Find the line that contains "[Download All Audio" in the entries below. Write out that line and all that follow it, unchanged and alone.

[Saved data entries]
━━━━━━━━━━━━━━━━━━━━━━━━━━━━━━
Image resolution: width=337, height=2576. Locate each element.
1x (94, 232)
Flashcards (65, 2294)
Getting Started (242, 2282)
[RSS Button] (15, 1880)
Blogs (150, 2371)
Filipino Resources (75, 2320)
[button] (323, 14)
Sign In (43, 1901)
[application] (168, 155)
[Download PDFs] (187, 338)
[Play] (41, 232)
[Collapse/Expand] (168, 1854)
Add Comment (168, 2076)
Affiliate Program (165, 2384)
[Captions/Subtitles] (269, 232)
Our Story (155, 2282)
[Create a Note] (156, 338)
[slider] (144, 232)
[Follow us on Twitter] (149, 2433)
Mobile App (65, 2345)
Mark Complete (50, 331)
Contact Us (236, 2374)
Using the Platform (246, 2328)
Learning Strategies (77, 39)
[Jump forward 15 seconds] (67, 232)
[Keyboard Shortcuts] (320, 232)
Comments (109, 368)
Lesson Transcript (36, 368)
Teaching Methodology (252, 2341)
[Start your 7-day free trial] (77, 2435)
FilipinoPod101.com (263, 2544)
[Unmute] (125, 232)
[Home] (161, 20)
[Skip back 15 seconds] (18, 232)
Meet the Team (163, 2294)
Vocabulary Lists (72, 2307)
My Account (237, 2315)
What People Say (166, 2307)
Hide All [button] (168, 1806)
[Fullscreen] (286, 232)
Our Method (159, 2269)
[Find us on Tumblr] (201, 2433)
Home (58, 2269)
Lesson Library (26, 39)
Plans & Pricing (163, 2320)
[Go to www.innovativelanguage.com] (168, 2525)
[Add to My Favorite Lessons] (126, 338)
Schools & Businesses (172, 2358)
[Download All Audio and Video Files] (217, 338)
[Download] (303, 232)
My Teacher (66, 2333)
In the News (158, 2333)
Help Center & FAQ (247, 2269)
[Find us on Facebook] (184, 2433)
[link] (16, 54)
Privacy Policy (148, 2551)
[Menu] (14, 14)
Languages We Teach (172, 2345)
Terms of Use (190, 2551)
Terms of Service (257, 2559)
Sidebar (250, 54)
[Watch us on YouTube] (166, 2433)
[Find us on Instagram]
━━━━━━━━━━━━━━━━━━━━━━━━━━━━━━
■ Solved problem ■
[Download All Audio and Video Files] (217, 338)
[Download] (303, 232)
My Teacher (66, 2333)
In the News (158, 2333)
Help Center & FAQ (247, 2269)
[Find us on Facebook] (184, 2433)
[link] (16, 54)
Privacy Policy (148, 2551)
[Menu] (14, 14)
Languages We Teach (172, 2345)
Terms of Use (190, 2551)
Terms of Service (257, 2559)
Sidebar (250, 54)
[Watch us on YouTube] (166, 2433)
[Find us on Instagram]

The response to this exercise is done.